Screenshot grounding data
════

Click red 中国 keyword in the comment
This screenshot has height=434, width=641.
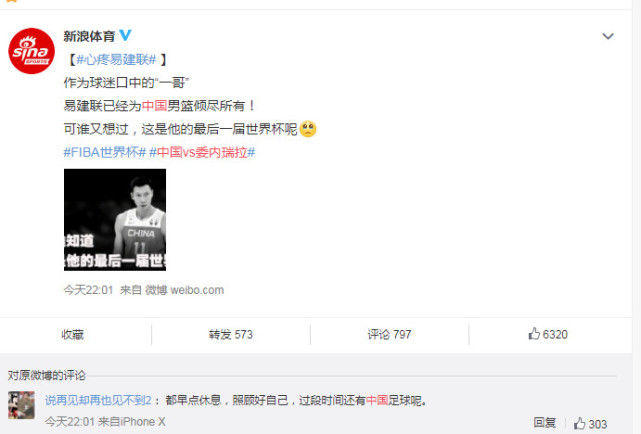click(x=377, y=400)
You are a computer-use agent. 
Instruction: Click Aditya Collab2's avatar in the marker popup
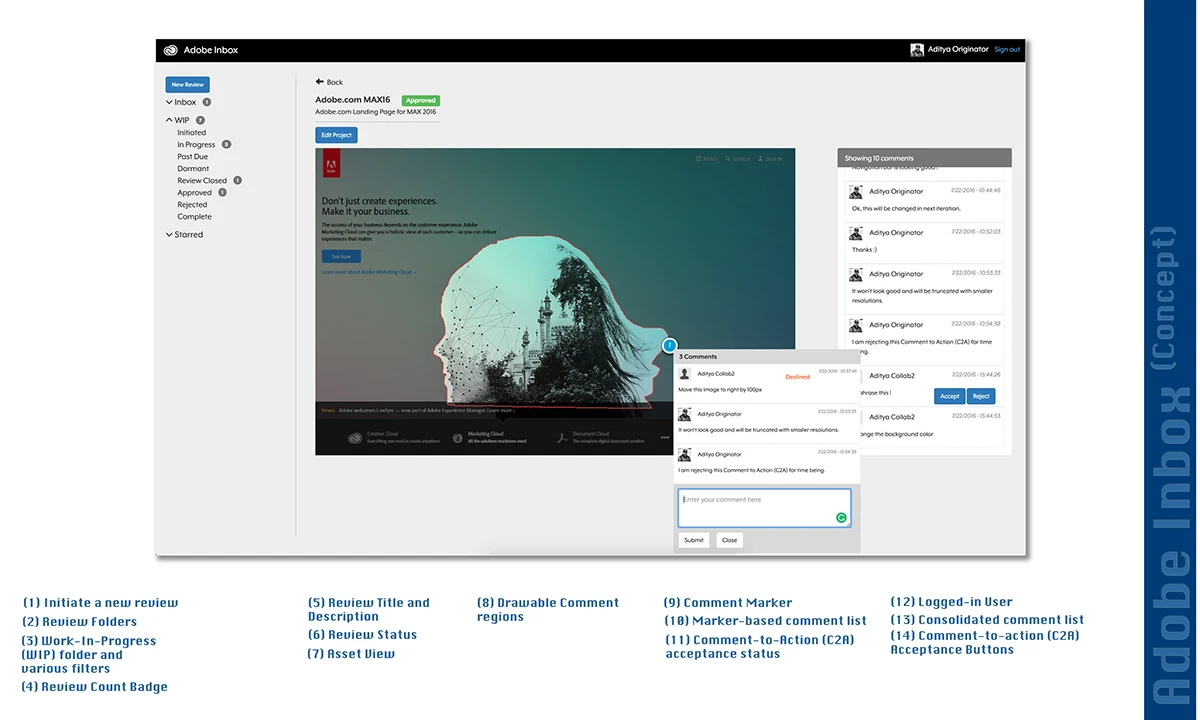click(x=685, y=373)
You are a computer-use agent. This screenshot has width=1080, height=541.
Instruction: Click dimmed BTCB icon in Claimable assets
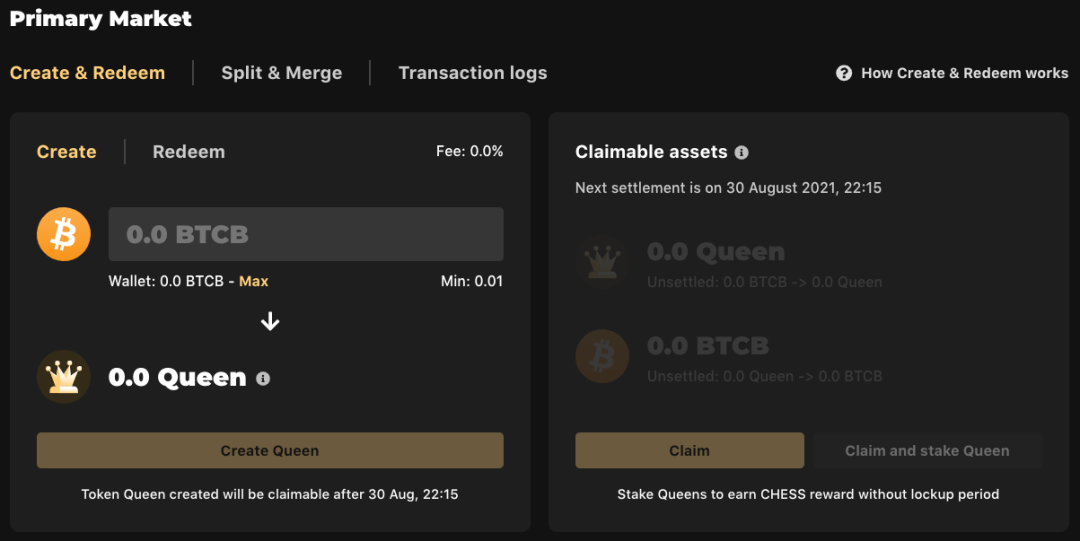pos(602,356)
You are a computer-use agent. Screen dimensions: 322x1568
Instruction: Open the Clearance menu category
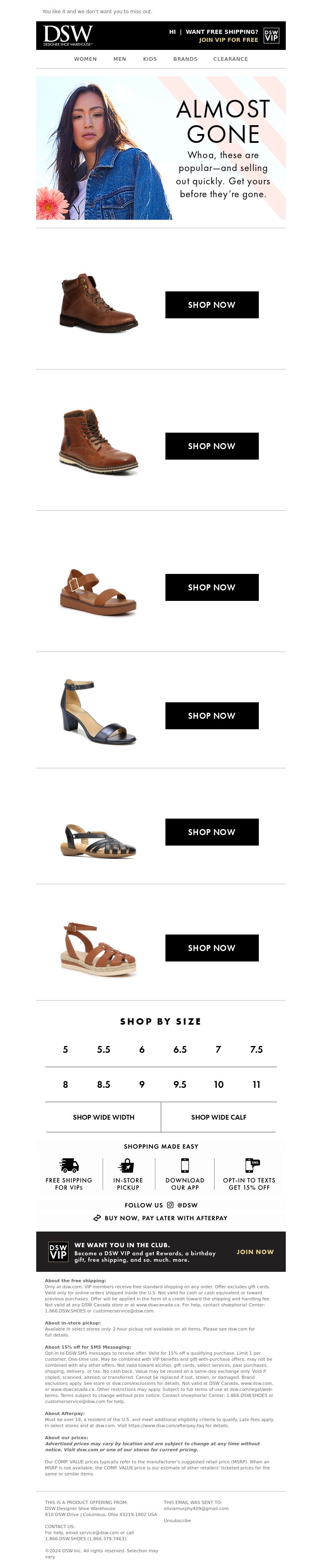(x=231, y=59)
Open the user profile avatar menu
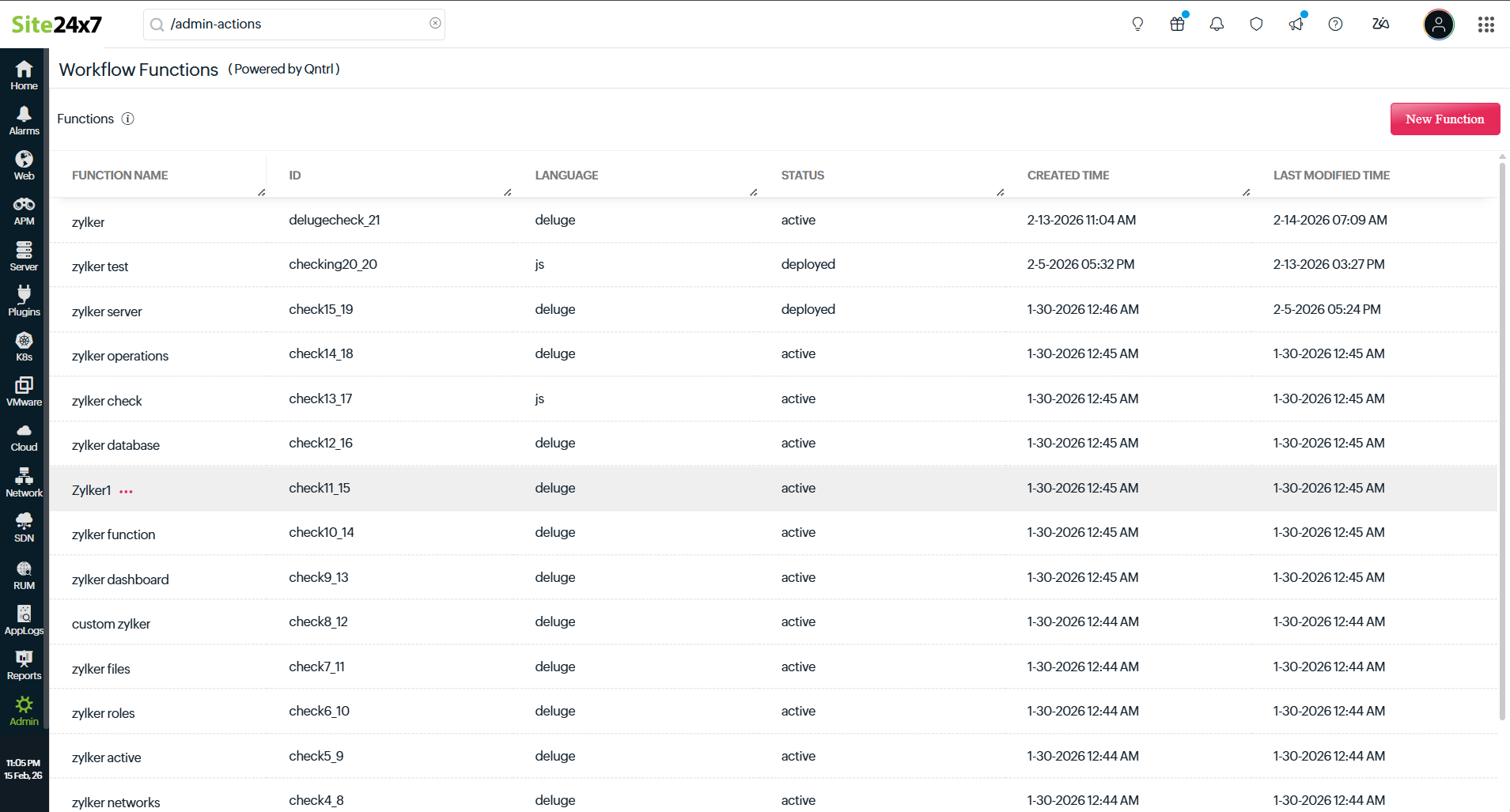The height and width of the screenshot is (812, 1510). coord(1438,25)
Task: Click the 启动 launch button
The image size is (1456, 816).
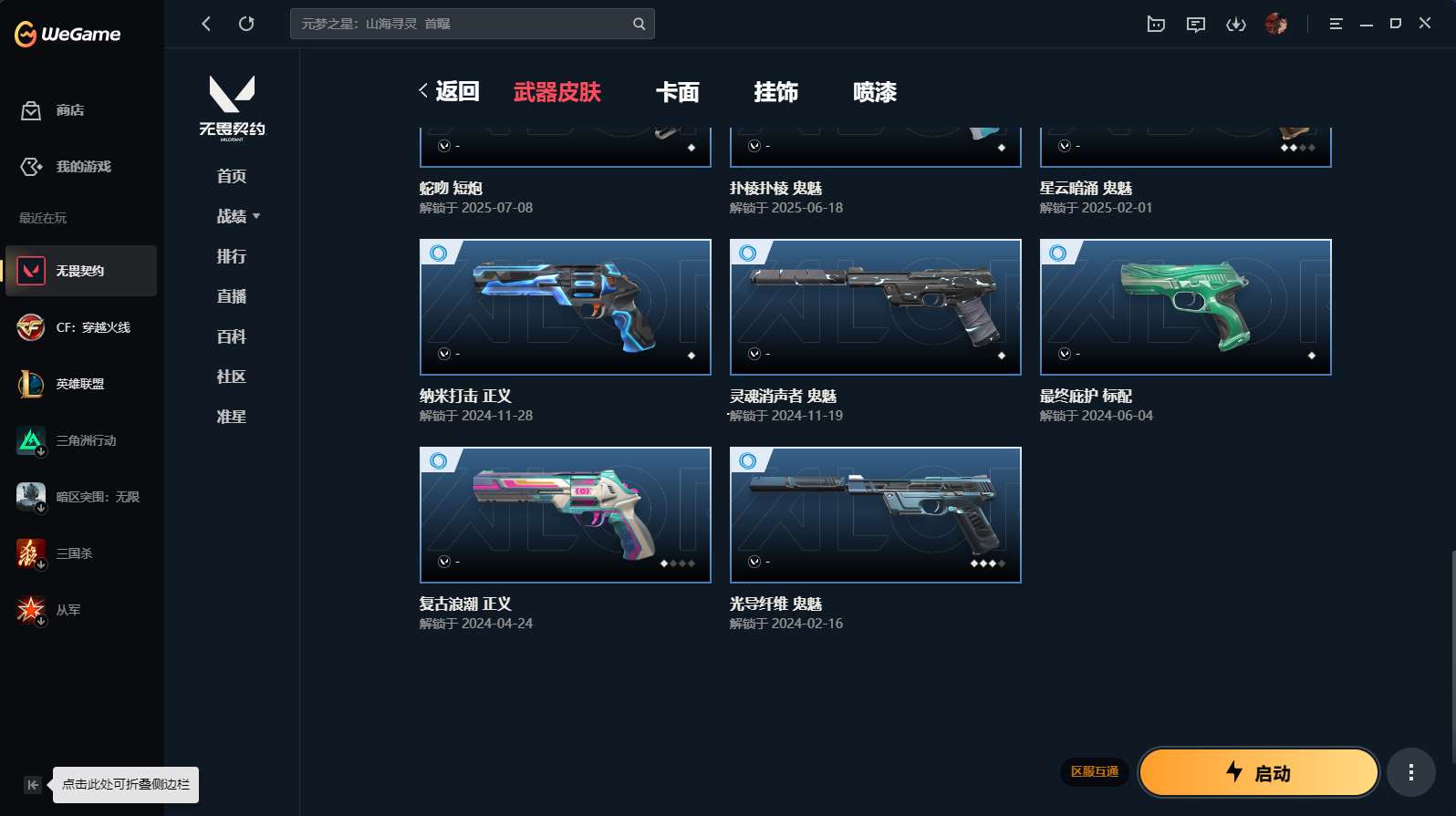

════

For the records above, give the number of lines containing the string "computer" and no other words.

*Written answer:* 3